Bio inspired optimization techniques for disease detection in deep learning systems.

Numerous contemporary computer-aided disease detection methodologies predominantly depend on feature engineering techniques; yet, they possess several drawbacks, including the presence of redundant features and excessive time consumption. Conventional feature engineering necessitates considerable manual effort, resulting in issues from superfluous features that diminish the model's performance potential. In contrast to recent effective deep-learning models, these may address these issues while concurrently obtaining and capturing intricate structures inside extensive medical image datasets. Deep learning models autonomously develop feature extraction abilities but require substantial computational resources and extensive datasets to yield significant abstraction methods. The dimensionality problem is a key challenge in healthcare research. Despite the hopeful advancements in illness identification with deep learning architectures in recent years, attaining high performance remains notably tough, particularly in scenarios with limited data or intricate feature spaces. This research endeavors to elucidate the integration of bio-inspired optimization techniques that improve disease diagnostics through deep learning models.

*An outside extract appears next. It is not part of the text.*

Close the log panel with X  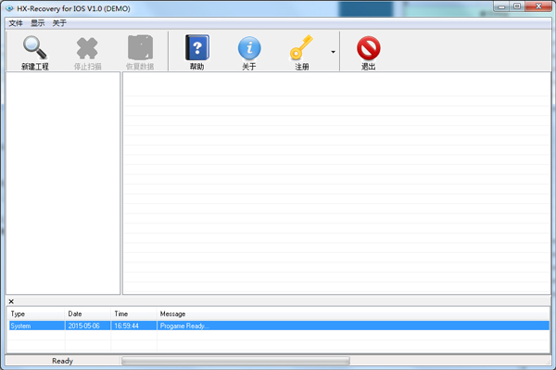pyautogui.click(x=11, y=301)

The targeted feature selection of bio-inspired methods enhances computational efficiency and operational efficacy by minimizing model redundancy and computational costs, particularly when data availability is constrained. These algorithms employ natural selection and social behavior models to efficiently explore feature spaces, enhancing the robustness and generalizability of deep learning systems. This paper seeks to elucidate the efficacy of deep learning models in medical diagnostics by employing concepts and strategies derived from biological system ontologies, such as genetic algorithms, particle swarm optimization, ant colony optimization, artificial immune systems, and swarm intelligence. Bio-inspired methodologies have exhibited significant potential in addressing critical challenges in illness detection across many data types. It seeks to tackle the problem by creating bio-inspired optimization methods to enhance efficient and equitable deep learning for illness diagnosis. This work assists researchers in selecting the most effective bio-inspired algorithm for disease categorization, prediction, and the analysis of high-dimensional biomedical data.